__Суть задания__: Перепишите дословно из отрывка о пьесах Тамаза Чиладзе всё, что идет от слов «Его первую пьесу» и до слов «режиссера Гизо Жорданиа.» включительно.

__Предложенный отрывок__:

++++++++++++++++++++

Его первую пьесу «Аквариум» следует рассматривать в контексте напряженной борьбы в театре. В этот период он и его гениальный брат, который впоследствии стал «человеком театра», уже были любимыми поэтами молодого поколения. Поэтому премьеру пьесы Тамаза Чиладзе ждали с нетерпением. Это был театральный сезон 1965 года. На малой сцене театра Руставели уже поставлены спектакли: «Чинчрака» М. Туманишвили (1963), Р. Стуруа «Перед ужином» (1963), «Вечер поэзии», где Отар и Тамаз Чиладзе читали стихи (1964). Именно на этой малой сцене и состоялся дебют драматурга Тамаза Чиладзе и режиссера Гизо Жорданиа.
«Аквариум» – пьеса камерной тональности, чей мир воплотился в аквариуме, где обобщенность и метфоричность образов предоставляет сценическому искусству большие возможности. В пьесе сталкиваются друг с другом человеческие желания и обстоятельства жизни, иллюзии и реальность, истинный смысл существования человека и иррациональная отождествленность. Равнодушие, эгоизм, фетишизм своей персоны, что абсолютно обесценивало духовные ценности. Благодаря силе нашего воображения стеклянные прозрачные стены аквариума раскрылись и поместили нас не в метафорический, а в грандиозный аквариум, где мы, как оказалось, обречены на существование в болоте. Чудовища, с нашего легкомысленного согласия опущенные в аквариум, в конце концов потребуют плату – нетленную душу в жертву. Так в пьесе раскрылись и обобщились наши конфликты «счастливой жизни», которые так старательно скрывались властями.
Из множества его пьес (здесь я не перечислю все, чтобы не получилось больше «перечня кораблей Гомера») я выделил бы пьесы «День свидания» и «Сезон охоты», а если выбирать из них лучшую, то это «День свидания». Обе пьесы блестяще поставил Роберт Стуруа.
Творческий тандем Тамаза и Роберта – отдельная тема. Здесь я подчеркну, что Т. Чиладзе одним из первых почувствовал новаторскую природу сценической режиссуры Роберта Стуруа, полярность его творчества, склонность к карнавальному представлению, парадоксам и абсурду. С учетом и осмыслением всего перечисленного Тамаз Чиладзе создает пьесу «Роль для начинающей актрисы», которую блестяще поставил Роберт Стуруа. Эта пьеса выделяется из всех остальных своей театральностью, не только как представление, а своей сутью и душевным порывом. Главная героиня пьесы, талантливая, наивная, эмоциональная девушка неожиданно оказывается в театральном мире конфликтов, интриг и фарисейства, где разрушается ее любовь и развеиваются ее иллюзии. Этой девушке не дали возможность сыграть роль Офелии на сцене, и в жизни она «разыграла» трагический финал Офелии – покончила жизнь самоубийством. Контраст между реальностью и театральным представлением оказался намного тяжелее, чем трагизм каждодневности. Здесь сменяют друг друга игра театральных масок (которые прикрывают человеческое коварство) и чистота души. В конце игра заканчивается. Выход один – самоубийство.

++++++++++++++++++++

__Исходные данные__:

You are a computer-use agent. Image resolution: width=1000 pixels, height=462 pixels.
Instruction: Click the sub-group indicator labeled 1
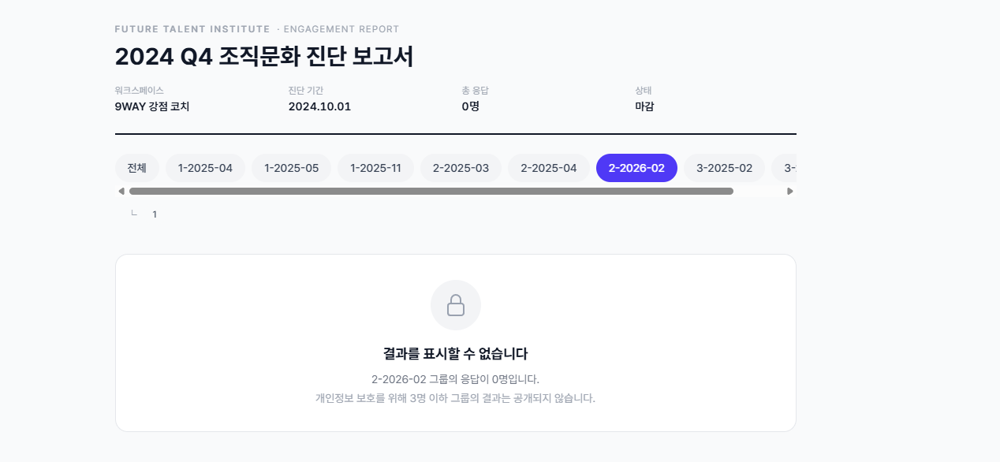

++++++++++++++++++++

__Ответ ниже__:
Его первую пьесу «Аквариум» следует рассматривать в контексте напряженной борьбы в театре. В этот период он и его гениальный брат, который впоследствии стал «человеком театра», уже были любимыми поэтами молодого поколения. Поэтому премьеру пьесы Тамаза Чиладзе ждали с нетерпением. Это был театральный сезон 1965 года. На малой сцене театра Руставели уже поставлены спектакли: «Чинчрака» М. Туманишвили (1963), Р. Стуруа «Перед ужином» (1963), «Вечер поэзии», где Отар и Тамаз Чиладзе читали стихи (1964). Именно на этой малой сцене и состоялся дебют драматурга Тамаза Чиладзе и режиссера Гизо Жорданиа.